#### [EXTRACT TO READ]
Mentch and graduate student Tim Colemen have recently focused on refining tools for a particular machine learning model known as random forests. The tools they develop allow researchers to test hypotheses about the significance of individual variables. Mentch and Coleman sought to develop these new tests in a manner that is both statistically valid and computationally efficient.

Random forest algorithms organize data into many individual decision trees grouped together to form an ensemble. Each individual decision tree generates a prediction and the answer agreed upon by the largest number of trees becomes the final prediction.  The test developed by Mentch and Coleman compares the accuracy of these predictions to those produced by another ensemble that is purposefully built with some information missing.  If the two sets of predictions are similarly accurate, this suggests that the information is not of much predictive importance.  If, however, the ensemble built with the full original data performs significantly better, this gives scientists reason to believe that those variables play an important role. 

Mentch describes the method. “As statisticians, we’re generally most interested in the long-run performance of these tests.  We build tools for machine learning models that require thousands of parallel iterations, but we have to repeat the entire procedure thousands of times to evaluate the performance of the tests.  That’s a lot of computing, which is why CRC is so important to us.”

In one project, a random forest model was trained on bird population data from the Cornell University Lab of Ornithology’s eBird project. eBird relies on the observations of citizen-scientist birders to build databases based on more than 100 million bird sightings each year, documenting bird distribution, abundance, and habitat use.

#### [MATERIAL PROVIDED]
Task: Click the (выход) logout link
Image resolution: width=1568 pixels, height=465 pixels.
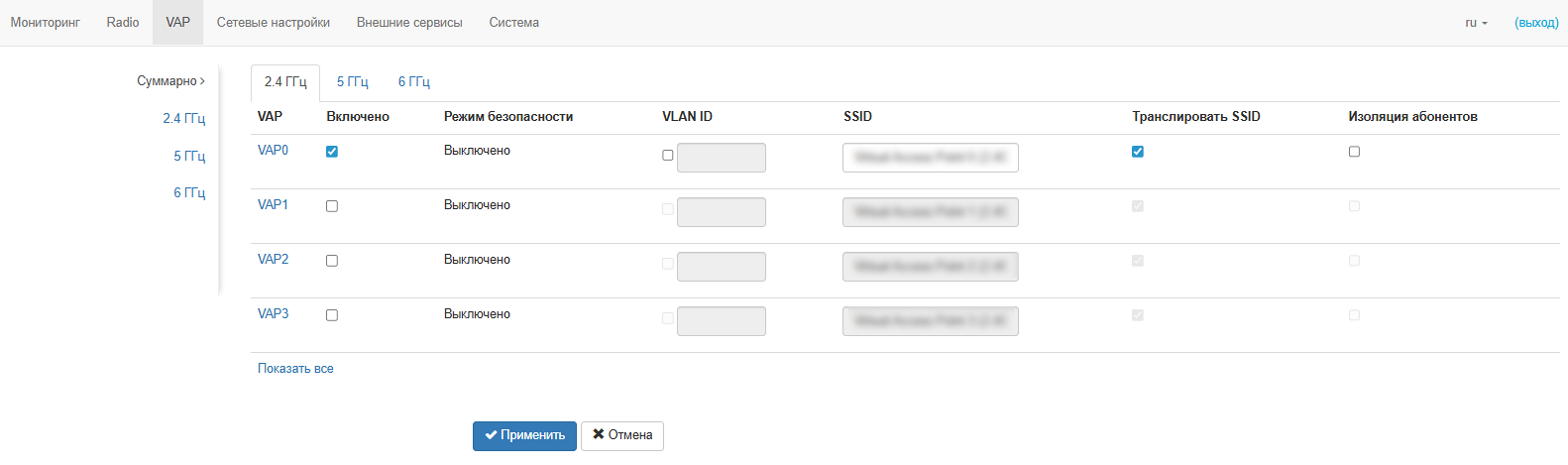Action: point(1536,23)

* * *

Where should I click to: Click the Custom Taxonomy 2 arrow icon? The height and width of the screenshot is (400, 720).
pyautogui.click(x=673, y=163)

#### [REQUIRED ACTIONS]
• a. According to the random forest text, why is CRC so important to Mentch and Coleman's work? Answer in one to three sentences.
• b. Repeat the random forest text between "Mentch and graduate" and "and computationally efficient.", inclusive.
The data have no connection to the text.

#### [THE ANSWERS]
• a. Evaluating the long-run performance of their tests means repeating the entire procedure thousands of times. Each run involves machine learning models that need thousands of parallel iterations. That adds up to a lot of computing.

• b.
Mentch and graduate student Tim Colemen have recently focused on refining tools for a particular machine learning model known as random forests. The tools they develop allow researchers to test hypotheses about the significance of individual variables. Mentch and Coleman sought to develop these new tests in a manner that is both statistically valid and computationally efficient.